NHS Confederation: Government must give NHS clarity
Mike Farrar, NHS Confederation chief executive, spoke on Friday of his optimism prior to the publication of the NHS Future Forum report, but warned that the period of uncertainty has been destabilising:
"The government must now give the NHS some clarity and enable it to focus on the major problems it faces such as financial pressure and the variability of care. It is essential that those responsible for taking key decisions are able to do so with confidence and certainty.
"It is easy to think that agreement on words in speeches does the trick, but we also need practical ways forward. We cannot go on with indefinite uncertainty, buffeted by events. The NHS needs to concentrate on its day job and chart a way through the stormy waters ahead.

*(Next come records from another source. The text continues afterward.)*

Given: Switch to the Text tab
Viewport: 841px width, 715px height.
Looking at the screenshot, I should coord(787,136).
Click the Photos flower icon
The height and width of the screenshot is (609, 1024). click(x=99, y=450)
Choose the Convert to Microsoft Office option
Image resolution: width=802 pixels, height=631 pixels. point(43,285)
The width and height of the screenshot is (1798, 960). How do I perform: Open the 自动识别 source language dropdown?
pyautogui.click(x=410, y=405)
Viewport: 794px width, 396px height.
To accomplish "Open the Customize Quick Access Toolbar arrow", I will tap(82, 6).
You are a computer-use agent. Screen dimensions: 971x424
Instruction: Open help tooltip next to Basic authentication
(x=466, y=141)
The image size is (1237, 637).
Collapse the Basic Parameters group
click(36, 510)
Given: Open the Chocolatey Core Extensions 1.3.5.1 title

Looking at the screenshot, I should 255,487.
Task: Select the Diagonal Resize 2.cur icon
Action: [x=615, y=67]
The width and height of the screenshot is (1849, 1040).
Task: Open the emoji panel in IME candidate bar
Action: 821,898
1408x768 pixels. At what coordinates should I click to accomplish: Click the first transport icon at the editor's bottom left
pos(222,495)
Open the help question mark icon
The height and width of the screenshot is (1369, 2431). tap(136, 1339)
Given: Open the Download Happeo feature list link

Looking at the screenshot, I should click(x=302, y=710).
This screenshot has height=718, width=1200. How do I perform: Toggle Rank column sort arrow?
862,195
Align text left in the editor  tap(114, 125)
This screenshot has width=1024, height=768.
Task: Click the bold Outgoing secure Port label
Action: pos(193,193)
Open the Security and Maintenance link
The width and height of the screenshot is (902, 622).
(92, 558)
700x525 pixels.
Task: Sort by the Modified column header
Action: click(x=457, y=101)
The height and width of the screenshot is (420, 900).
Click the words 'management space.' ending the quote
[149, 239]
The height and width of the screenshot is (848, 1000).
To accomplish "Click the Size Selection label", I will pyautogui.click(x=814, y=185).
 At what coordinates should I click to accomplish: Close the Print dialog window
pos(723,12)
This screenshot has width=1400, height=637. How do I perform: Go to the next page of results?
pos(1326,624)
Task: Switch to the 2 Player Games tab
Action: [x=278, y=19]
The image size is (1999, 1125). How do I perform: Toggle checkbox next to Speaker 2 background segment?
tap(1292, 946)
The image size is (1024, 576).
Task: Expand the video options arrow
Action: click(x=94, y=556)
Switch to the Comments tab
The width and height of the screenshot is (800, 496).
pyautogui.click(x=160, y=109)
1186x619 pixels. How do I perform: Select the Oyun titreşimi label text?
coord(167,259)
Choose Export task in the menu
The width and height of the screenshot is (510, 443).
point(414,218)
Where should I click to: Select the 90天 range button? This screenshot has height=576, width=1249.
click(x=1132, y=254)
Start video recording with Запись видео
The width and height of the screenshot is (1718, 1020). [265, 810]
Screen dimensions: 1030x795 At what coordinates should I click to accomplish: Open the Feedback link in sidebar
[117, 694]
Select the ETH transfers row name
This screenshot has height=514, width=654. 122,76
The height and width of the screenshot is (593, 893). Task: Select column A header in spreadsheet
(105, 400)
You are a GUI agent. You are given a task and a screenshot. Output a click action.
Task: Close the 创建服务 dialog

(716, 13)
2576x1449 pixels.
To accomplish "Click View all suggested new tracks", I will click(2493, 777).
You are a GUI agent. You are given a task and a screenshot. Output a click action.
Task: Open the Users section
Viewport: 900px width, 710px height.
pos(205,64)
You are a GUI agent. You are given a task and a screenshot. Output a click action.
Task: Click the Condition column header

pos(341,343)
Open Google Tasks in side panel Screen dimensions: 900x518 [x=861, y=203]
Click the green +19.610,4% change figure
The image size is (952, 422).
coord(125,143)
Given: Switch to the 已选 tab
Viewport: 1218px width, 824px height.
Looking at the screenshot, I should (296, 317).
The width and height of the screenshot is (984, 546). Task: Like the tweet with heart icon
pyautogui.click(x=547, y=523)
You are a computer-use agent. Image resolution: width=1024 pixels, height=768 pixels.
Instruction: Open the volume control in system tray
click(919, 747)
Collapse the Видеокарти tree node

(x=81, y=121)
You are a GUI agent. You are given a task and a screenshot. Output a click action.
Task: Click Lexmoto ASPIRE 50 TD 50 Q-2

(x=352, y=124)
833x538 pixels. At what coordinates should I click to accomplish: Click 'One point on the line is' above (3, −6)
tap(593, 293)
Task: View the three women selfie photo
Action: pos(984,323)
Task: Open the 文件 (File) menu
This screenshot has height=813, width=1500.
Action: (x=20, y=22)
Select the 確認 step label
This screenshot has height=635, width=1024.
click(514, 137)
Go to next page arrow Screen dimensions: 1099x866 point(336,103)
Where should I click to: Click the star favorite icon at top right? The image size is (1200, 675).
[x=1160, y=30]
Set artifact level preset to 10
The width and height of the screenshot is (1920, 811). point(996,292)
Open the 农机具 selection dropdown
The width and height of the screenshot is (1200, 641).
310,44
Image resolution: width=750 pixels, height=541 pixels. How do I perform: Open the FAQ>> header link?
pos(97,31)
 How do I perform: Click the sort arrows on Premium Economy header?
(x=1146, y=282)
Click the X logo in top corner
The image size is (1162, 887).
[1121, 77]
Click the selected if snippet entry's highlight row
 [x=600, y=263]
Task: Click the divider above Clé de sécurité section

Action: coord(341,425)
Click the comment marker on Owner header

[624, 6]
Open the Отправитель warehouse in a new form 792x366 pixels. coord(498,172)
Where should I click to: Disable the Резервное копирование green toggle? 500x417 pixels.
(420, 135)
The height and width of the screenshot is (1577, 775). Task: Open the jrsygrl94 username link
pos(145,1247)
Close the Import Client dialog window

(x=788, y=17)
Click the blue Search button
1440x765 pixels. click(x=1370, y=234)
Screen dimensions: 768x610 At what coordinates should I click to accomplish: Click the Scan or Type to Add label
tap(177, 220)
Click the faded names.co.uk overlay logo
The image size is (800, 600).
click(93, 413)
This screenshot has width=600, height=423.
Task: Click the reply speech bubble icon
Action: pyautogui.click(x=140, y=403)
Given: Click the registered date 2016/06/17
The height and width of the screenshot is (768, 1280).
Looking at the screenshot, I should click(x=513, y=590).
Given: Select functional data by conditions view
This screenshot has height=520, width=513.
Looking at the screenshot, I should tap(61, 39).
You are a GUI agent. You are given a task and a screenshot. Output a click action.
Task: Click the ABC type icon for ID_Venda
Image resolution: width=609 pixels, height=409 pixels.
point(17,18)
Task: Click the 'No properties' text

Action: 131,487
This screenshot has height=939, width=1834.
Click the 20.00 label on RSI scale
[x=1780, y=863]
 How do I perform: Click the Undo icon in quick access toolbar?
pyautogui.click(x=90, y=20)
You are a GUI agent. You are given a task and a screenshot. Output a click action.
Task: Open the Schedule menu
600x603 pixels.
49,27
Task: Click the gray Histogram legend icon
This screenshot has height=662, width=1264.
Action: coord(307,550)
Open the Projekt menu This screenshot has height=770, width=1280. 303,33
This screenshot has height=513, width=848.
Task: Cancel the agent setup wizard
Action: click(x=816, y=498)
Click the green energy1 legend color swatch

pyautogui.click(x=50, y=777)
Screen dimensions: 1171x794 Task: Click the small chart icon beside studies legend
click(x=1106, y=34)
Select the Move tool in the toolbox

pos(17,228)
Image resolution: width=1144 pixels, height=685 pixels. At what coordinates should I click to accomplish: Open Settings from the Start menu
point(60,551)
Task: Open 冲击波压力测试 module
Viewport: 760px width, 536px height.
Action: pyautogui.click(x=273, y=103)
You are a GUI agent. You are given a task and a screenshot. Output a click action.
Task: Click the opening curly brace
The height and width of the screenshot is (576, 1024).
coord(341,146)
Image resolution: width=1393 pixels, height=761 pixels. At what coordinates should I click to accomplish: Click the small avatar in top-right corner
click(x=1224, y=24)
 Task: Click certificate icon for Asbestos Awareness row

"Ministers will have heard from many people with different views. But there is a serious risk that, in trying to take into account all of these views, they will come up with an unworkable system.
"For example, it's essential that a wide group of clinical staff are engaged in the redesign of services. But we also want a commissioning process that starts from a primary care perspective.
"We need the NHS to do more to prevent health problems, to help people earlier when they are in need and to reduce demand for the more expensive parts of health system.
"These issues are as important for providers of healthcare as they are for commissioners. So it is critical that all the incentives align if we are to manage the budget pressures and do the right thing for patients.
"It's tempting to think that integrated care is the opposite of choice and competition. It is not. Any high-quality system, including its regulatory and performance management regimes, needs to deploy both of these to serve the patient interest.
"So adopting an overly entrenched or ideological view will not always serve the patients' interests. What we need is a flexible system, not a straitjacket, with NHS managers and regulators held to account for their decisions.
"We need a sensitive and coherent transition that allows people to take on responsibilities when they are ready, not to some arbitrary 'big bang' date.
"Achieving this in practice may mean more responsibility being taken centrally in the short term. So we believe the NHS Commissioning Board has a responsibility to develop capability locally.
"It is essential that we maintain momentum towards the longer-term prize, the devolution of power and responsibility to healthcare professionals and local people. This is important because healthcare in Cornwall requires different approaches to Salford.
"If ministers see leadership and management as wasteful bureaucracy and overhead, they will ignore the very people that can make or break the reforms. Clinical and administrative leaders are as one on this: good healthcare systems involve high quality management.
"We welcome the fact that, through the listening exercise, politicians from all sides have sought the views of managers and health service leaders. But the key is to keep on talking and listening as we move into implementation.
"Managers are the key to reform, not its enemies."